Could you write out, word for word, the stretch of lines from the very first one through the line containing "Action: pyautogui.click(x=118, y=242)"?

◆ ◆ ◆

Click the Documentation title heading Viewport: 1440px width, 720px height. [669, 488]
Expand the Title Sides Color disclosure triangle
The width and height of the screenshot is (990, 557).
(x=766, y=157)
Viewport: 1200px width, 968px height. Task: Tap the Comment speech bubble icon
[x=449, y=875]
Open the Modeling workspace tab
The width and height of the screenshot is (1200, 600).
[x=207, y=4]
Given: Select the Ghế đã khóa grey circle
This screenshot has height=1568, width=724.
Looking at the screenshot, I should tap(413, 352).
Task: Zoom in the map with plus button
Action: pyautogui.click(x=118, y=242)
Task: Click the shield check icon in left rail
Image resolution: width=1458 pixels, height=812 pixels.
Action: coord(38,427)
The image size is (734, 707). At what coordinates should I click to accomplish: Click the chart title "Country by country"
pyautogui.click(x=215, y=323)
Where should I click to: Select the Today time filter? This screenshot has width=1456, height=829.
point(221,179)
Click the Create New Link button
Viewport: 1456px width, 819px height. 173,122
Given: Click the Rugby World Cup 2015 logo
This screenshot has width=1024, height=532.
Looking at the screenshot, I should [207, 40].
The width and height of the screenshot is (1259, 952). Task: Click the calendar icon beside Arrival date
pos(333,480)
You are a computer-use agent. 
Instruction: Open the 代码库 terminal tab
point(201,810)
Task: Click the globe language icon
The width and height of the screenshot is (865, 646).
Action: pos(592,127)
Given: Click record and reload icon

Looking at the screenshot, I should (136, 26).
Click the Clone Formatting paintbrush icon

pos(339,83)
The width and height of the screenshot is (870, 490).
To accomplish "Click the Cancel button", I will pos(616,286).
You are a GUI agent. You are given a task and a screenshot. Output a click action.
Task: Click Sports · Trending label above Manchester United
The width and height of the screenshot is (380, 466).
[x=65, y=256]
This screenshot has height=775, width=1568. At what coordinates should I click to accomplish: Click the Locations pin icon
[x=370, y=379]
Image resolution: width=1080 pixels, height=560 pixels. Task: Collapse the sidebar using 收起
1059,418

◆ ◆ ◆

> _Exercise response_
Click the Documentation title heading Viewport: 1440px width, 720px height. [669, 488]
Expand the Title Sides Color disclosure triangle
The width and height of the screenshot is (990, 557).
(x=766, y=157)
Viewport: 1200px width, 968px height. Task: Tap the Comment speech bubble icon
[x=449, y=875]
Open the Modeling workspace tab
The width and height of the screenshot is (1200, 600).
[x=207, y=4]
Given: Select the Ghế đã khóa grey circle
This screenshot has height=1568, width=724.
Looking at the screenshot, I should tap(413, 352).
Task: Zoom in the map with plus button
Action: pyautogui.click(x=118, y=242)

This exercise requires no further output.